* Excerpt to read:
____

Third Party Procurement
Frequently Asked Questions
Q = Question; A = Answer
Q. We would like to incentivize our CPFF contractors to perform their contracts in a timely manner. Can we structure our CPFF contracts to pay the fixed fee upon submission of contract deliverables instead of as a percent of cost incurred on a monthly basis?
A. We believe this would be an excellent approach to motivating the contractor to complete the contract on time. In fact the fixed fee is only fully earned when the contract is completely performed. It is not earned simply for incurring costs. Your approach recognizes the contractor’s responsibility under the contract to successfully perform as consideration for the payment of fee. Payment of costs, however, is made on the basis of “best efforts” as the costs are incurred. (Posted: February, 2013)
Q. Can we place caps or limits on direct costs on a cost plus fixed fee contract? For example, can we reject a proposed increase to a direct labor rate that we find to be excessive? Or are we required to accept the rate as their true cost so long as it can be supported by an audit?

____

Source records

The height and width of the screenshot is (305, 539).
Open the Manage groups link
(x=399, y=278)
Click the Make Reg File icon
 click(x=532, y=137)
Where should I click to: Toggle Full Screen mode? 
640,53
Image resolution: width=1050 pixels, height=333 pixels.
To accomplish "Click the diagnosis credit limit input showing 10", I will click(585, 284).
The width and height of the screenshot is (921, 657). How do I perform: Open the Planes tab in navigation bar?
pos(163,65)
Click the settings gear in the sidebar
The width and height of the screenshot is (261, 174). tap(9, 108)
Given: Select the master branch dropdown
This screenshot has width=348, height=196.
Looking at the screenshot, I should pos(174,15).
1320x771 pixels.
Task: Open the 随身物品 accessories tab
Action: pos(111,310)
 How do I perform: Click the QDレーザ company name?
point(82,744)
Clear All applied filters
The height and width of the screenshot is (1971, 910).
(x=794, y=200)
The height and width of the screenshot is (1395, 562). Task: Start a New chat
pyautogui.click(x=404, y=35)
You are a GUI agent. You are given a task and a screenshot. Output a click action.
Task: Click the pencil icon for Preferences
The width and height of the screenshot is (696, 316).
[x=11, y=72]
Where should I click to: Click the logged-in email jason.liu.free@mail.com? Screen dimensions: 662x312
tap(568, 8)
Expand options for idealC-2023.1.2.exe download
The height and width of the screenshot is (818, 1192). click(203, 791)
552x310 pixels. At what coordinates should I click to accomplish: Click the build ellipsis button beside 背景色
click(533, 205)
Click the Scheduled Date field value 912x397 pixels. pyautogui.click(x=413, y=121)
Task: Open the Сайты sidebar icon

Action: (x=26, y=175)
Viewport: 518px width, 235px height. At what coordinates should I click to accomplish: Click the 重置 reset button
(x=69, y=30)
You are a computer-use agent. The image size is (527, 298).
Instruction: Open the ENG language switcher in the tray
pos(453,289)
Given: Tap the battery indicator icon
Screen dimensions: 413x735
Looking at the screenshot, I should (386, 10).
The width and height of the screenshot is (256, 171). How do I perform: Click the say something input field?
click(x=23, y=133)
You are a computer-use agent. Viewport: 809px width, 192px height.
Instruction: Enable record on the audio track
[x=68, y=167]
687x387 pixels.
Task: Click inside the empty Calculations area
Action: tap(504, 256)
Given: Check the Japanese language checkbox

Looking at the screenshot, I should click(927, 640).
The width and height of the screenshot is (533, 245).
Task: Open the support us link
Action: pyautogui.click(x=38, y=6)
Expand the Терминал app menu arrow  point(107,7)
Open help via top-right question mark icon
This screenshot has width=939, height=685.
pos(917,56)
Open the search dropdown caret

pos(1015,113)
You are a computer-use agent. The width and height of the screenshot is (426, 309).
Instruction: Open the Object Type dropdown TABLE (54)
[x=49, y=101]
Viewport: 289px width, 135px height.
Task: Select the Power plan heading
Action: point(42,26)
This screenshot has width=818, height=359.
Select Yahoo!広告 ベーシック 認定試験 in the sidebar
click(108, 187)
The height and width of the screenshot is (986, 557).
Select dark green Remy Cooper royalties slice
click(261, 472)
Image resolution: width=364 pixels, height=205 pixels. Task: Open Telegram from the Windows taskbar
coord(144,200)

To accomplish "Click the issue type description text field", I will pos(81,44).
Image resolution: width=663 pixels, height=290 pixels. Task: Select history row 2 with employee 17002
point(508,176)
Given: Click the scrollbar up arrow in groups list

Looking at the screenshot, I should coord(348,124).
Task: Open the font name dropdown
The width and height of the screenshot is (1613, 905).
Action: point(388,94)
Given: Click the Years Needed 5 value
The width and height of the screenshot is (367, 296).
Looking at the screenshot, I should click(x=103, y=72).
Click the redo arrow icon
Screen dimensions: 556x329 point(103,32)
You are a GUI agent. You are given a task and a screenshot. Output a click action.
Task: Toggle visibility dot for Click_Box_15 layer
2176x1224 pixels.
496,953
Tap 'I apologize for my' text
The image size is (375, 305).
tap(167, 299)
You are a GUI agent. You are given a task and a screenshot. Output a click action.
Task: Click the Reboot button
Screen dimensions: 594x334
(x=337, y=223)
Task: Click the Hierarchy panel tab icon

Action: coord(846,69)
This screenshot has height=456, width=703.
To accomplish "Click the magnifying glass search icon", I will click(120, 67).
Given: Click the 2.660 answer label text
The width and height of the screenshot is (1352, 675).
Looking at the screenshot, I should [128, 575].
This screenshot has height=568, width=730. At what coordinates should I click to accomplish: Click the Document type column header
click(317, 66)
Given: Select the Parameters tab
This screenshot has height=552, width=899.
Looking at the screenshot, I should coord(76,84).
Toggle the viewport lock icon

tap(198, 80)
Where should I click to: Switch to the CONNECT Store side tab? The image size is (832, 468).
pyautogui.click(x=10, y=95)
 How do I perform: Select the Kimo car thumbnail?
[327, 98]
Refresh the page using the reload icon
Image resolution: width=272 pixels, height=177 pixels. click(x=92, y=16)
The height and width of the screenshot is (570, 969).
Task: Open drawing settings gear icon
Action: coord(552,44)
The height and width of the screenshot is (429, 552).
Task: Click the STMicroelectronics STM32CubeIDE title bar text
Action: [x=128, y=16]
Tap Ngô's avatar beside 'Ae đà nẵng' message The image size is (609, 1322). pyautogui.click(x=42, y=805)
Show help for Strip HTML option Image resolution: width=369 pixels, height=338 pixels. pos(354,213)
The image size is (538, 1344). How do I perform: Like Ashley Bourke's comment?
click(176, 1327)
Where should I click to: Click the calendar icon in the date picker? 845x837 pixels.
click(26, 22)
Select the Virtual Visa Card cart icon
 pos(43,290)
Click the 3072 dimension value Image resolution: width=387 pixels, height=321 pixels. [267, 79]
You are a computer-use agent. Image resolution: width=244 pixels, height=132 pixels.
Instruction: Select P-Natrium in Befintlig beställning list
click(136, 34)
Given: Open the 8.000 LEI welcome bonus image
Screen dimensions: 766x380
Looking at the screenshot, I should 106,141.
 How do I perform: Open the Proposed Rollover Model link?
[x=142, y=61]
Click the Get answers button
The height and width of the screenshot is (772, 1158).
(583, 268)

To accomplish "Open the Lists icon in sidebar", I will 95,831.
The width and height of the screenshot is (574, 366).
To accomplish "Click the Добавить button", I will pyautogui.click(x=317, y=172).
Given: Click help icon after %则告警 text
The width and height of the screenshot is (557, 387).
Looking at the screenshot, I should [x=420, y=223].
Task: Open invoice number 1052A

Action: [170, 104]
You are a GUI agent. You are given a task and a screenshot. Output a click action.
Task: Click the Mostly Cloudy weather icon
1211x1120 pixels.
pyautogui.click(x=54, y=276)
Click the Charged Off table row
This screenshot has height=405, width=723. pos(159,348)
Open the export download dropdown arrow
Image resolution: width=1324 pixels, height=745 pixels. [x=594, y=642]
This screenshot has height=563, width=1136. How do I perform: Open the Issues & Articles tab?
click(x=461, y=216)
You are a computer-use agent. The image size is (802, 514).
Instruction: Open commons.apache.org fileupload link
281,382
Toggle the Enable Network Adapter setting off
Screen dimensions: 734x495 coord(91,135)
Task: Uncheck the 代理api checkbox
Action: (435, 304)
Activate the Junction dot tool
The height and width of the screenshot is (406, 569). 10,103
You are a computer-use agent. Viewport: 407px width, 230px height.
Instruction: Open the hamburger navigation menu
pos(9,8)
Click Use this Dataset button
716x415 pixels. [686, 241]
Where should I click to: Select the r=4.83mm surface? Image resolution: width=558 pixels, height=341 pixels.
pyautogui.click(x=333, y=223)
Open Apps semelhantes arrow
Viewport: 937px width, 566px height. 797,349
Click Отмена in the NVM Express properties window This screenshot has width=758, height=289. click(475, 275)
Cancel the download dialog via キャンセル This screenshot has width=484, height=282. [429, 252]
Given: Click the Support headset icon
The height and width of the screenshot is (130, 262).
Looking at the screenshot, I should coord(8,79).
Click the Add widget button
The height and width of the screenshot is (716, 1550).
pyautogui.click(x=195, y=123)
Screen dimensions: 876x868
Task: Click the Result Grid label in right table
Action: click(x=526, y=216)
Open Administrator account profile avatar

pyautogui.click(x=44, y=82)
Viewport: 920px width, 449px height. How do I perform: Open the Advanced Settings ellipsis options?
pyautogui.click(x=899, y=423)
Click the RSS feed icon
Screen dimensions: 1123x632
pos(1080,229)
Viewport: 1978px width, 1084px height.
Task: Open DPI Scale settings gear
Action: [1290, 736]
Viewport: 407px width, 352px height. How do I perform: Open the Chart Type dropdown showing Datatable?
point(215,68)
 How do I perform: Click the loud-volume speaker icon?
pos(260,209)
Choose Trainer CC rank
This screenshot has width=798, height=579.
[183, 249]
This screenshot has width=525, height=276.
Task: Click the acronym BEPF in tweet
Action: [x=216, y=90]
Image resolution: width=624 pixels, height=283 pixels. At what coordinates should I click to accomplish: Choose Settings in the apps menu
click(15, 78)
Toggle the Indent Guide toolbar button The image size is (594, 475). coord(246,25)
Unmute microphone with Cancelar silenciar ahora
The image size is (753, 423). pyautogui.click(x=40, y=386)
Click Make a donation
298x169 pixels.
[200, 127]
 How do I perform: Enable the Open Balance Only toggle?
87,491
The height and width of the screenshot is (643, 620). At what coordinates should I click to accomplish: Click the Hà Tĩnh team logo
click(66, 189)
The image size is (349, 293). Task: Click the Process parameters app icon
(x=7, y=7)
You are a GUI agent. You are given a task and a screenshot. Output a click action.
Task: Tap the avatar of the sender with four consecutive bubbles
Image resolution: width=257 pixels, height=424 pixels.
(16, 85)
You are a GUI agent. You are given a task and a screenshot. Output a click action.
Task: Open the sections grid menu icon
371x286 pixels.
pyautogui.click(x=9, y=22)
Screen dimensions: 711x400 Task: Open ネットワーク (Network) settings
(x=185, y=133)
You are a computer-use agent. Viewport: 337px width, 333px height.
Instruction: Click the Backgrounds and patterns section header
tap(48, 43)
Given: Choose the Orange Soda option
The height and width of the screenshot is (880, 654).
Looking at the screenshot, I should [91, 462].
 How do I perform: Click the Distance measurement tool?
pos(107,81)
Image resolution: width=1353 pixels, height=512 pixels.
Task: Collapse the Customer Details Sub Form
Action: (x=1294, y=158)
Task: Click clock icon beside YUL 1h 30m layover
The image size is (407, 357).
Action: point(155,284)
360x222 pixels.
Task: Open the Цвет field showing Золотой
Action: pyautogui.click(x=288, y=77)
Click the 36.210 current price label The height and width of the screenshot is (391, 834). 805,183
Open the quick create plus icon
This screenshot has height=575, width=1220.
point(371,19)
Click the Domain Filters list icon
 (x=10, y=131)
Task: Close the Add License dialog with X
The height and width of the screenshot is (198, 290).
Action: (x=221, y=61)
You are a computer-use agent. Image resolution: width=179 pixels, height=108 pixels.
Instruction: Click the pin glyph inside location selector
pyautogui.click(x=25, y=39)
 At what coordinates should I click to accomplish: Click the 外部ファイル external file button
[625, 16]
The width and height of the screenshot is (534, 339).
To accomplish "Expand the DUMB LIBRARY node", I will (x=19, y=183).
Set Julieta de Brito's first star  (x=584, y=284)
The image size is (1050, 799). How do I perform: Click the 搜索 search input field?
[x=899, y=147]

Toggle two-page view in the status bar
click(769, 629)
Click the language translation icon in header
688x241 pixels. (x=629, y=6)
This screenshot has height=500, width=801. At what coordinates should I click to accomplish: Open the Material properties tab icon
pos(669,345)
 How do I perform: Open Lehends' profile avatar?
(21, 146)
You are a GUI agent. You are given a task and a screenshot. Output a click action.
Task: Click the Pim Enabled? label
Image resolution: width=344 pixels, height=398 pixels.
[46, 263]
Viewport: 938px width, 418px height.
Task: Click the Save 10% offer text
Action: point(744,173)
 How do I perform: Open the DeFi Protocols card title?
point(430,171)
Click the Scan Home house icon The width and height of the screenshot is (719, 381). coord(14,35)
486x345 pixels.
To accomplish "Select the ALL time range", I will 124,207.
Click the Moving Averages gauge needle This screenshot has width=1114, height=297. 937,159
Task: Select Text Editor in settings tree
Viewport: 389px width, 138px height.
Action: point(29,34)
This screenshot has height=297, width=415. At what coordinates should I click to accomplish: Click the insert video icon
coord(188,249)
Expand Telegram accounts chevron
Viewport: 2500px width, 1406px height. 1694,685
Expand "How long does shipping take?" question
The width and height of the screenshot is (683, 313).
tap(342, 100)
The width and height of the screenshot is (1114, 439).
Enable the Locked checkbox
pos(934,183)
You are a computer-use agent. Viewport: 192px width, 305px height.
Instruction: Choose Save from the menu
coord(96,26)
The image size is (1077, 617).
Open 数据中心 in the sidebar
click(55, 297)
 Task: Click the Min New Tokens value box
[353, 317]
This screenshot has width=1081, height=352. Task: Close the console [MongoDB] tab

____

Please carry the third-party procurement FAQ forward from the point where it stops. The listing was drawn from a separate source.

* Written response:
A. You are required to ensure that all costs billed to your contract are allowable costs as defined in FAR Part 31 cost principles, and in fact grantees are required to include FAR Part 31 cost principles in their cost reimbursement contracts for the purpose of determining allowable costs under the contract. This means that contractors are not entitled to be reimbursed for unallowable costs as defined in FAR Part 31. The issue you raise is one of reasonableness of compensation, and this is dealt with in FAR Part 31.205-6. FAR Part 31.205-6 – “Compensation for Personal Services” deals with the issue of compensation and reasonableness thereof. This subpart has the following guidance for compensating individuals not covered by labor – management agreements:
- (2) Compensation not covered by labor-management agreements. Compensation for each employee or job class of employees must be reasonable for the work performed. Compensation is reasonable if the aggregate of each measurable and allowable element sums to a reasonable total. In determining the reasonableness of total compensation, consider only allowable individual elements of compensation. In addition to the provisions of 31.201-3, in testing the reasonableness of compensation for particular employees or job classes of employees, consider factors determined to be relevant by the contracting officer. Factors that may be relevant include, but are not limited to, conformity with compensation practices of other firms—
- (i) Of the same size;
- (ii) In the same industry;
- (iii) In the same geographic area; and
- (iv) Engaged in similar non-Government work under comparable circumstances
(Posted: August, 2013)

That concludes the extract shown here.